In a recent meta-analysis, McAfee and colleagues have summarized best available evidences about the use of cervical total disc replacement in clinical practice. The authors looked at the reported results of four prospective randomized controlled FDA IDE trials using BRYAN, PRESTIGE, ProDisc-C, and PCM implants. Data from 1226 patients at 24 months were available for the analysis. Results showed an overall success rate of 70.8 % in the ACDF patients and 77.6 % in the arthroplasty group (p = 0.007), thus favouring this last treatment. The analysis of all clinical subcomponents (i.e. neck disability index, neurological status, and survivorship) also favoured arthroplasty over ACDF surgery at 24 months. Survivorship ranged from 90.9 % in the PRESTIGE group to 98.1 % in the ProDisc-C group. Survivorship was achieved by 96.6 % of the cervical arthroplasty group on average and by 93.4 % of the ACDF patients.

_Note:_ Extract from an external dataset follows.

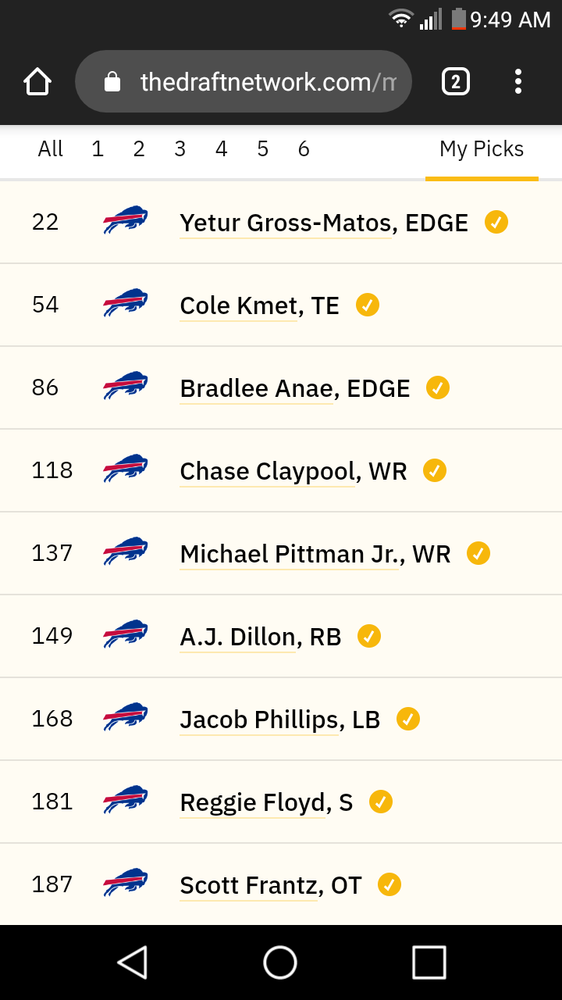The image size is (562, 1000).
Task: Select the round 3 tab
Action: (x=180, y=149)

Some criticism has been raised regarding the poor results of the ACDF surgery (70.8 % overall success rate) in the reported FDA IDE trials. As pointed out by the authors of the study a common perception of a much higher success rate in fusion patients undermines confidence in the results of these trials. FDA criteria for definition of success are much more stringent than what has been traditionally reported in observational studies on ACDF surgery. This may account for the lower than expected results of the control fusion groups; taken together these data suggest that cervical disc arthroplasty is at least as clinically successful as fusion at 24 months [31].
Complications
Cervical disc replacement surgery shares with standard anterior cervical fusion surgery the same risks related to surgical approach. In a recent retrospective review by Fountas et al. of 1015 cases of primary one, two, and three level ACDF and plating, reported mortality was 0.1 %; 9.5 % of the patients suffered from postoperative dysphagia, 3.1 % had recurrent laryngeal nerve palsy, 2.4 % prevertebral hematoma, 0.5 % had dural perforation, 0.1 % hardware failure, and 0.1 % wound infection [32]. Access related complications for cervical arthroplasty are in the same range. In the two European studies on BRYAN disc, 0.97 % of patients (1 out of 103) required evacuation of prevertebral hematoma, and 2.91 % (3 out of 103) required additional surgery to decompress the neural canal. Dural tear was noted in 2.33 % of patients, and one patient required oesophageal tear repair [23, 24]. Analysis of complications in one FDA IDE trail showed more general medical complications in patients who underwent total disc replacement than the fusion group. Dysphonia/dysphagia was noted in 10 % of patients in the arthroplasty group, and 2.8 % of patients developed wound infection [28].